ÚLTIMA HORA | INCENDIOS FORESTALES
Más de 300 efectivos, 15 medios aéreos y la Unidad Militar de Emergencias (UME) se despliegan contrarreloj antes de una noche que será «decisiva» para el control de las llamas.
CASTELLÓ – Un virulento incendio forestal, declarado a primera hora de esta tarde en el término municipal de Soneja (Castellón), avanza sin control y ha obligado a las autoridades a decretar la evacuación preventiva total del municipio vecino de Azuébar.
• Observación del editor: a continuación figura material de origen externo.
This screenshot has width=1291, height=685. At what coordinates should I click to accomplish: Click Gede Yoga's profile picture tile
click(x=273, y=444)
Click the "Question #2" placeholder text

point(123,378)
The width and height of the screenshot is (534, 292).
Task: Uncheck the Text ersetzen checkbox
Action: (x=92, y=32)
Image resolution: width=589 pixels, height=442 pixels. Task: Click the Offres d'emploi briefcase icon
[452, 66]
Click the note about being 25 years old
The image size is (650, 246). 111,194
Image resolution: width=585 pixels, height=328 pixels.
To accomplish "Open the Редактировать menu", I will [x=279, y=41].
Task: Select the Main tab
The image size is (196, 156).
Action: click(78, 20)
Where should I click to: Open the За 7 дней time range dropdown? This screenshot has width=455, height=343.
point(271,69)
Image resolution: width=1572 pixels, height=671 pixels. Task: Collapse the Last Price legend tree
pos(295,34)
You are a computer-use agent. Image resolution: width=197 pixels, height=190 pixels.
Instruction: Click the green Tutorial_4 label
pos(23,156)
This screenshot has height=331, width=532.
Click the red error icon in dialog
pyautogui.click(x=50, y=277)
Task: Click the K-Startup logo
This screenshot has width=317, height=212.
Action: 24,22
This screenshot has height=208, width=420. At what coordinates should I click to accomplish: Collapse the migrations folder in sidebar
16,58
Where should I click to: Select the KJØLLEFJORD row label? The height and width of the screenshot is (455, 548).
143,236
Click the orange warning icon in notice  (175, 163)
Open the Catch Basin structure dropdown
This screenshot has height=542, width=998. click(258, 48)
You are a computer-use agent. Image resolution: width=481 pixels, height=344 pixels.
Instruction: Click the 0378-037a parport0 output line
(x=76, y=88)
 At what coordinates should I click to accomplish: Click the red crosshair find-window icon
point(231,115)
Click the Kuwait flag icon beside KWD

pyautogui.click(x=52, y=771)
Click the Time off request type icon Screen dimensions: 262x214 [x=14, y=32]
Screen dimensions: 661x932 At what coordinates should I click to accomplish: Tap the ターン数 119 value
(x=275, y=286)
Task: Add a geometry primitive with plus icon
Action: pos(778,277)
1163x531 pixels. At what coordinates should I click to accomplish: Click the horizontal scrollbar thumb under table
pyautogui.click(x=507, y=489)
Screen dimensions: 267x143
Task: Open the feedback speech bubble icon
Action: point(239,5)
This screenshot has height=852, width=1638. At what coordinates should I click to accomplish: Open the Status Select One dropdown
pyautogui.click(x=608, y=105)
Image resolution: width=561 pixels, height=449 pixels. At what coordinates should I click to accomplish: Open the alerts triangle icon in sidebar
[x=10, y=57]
La velocidad de propagación de las llamas, avivada por las condiciones meteorológicas, ha hecho necesaria la movilización inmediata de un macrooperativo de emergencias coordinado entre diferentes administraciones.
El conseller de Emergencias de la Generalitat Valenciana, Juan Valderrama, ha comparecido de urgencia junto a la delegada del Gobierno en la Comunitat Valenciana, Pilar Bernabé, desde el Puesto de Mando Avanzado (PMA), que ha quedado constituido en Soneja para centralizar la toma de decisiones.
Según ha informado el conseller, el fuego fue detectado en una franja horaria crítica, entre las 13:30 y las 14:00 horas de hoy. En apenas unas horas, el frente ha alcanzado el término de Azuébar, forzando el desalojo de unas 500 personas debido a la extrema proximidad y peligro de las llamas.
Desalojos masivos y despliegue humanitario
La evacuación se ha saldado sin heridos, en gran parte gracias a que muchos de los afectados se encontraban en el municipio disfrutando de su segunda residencia, lo que les ha permitido regresar por sus propios medios a sus viviendas habituales.
Para el resto de los vecinos y visitantes que no disponían de alternativa habitacional inmediata, se ha habilitado el Centro Cultural de Soneja. Allí, en colaboración estrecha con la Cruz Roja, se ha montado un puesto de asistencia social, avituallamiento y refugio temporal para pasar la noche.
«Las imágenes aéreas muestran que los flancos del incendio se han extendido mucho y con enorme rapidez. Nos preocupa la situación, pero las próximas horas serán decisivas», ha advertido el conseller Valderrama.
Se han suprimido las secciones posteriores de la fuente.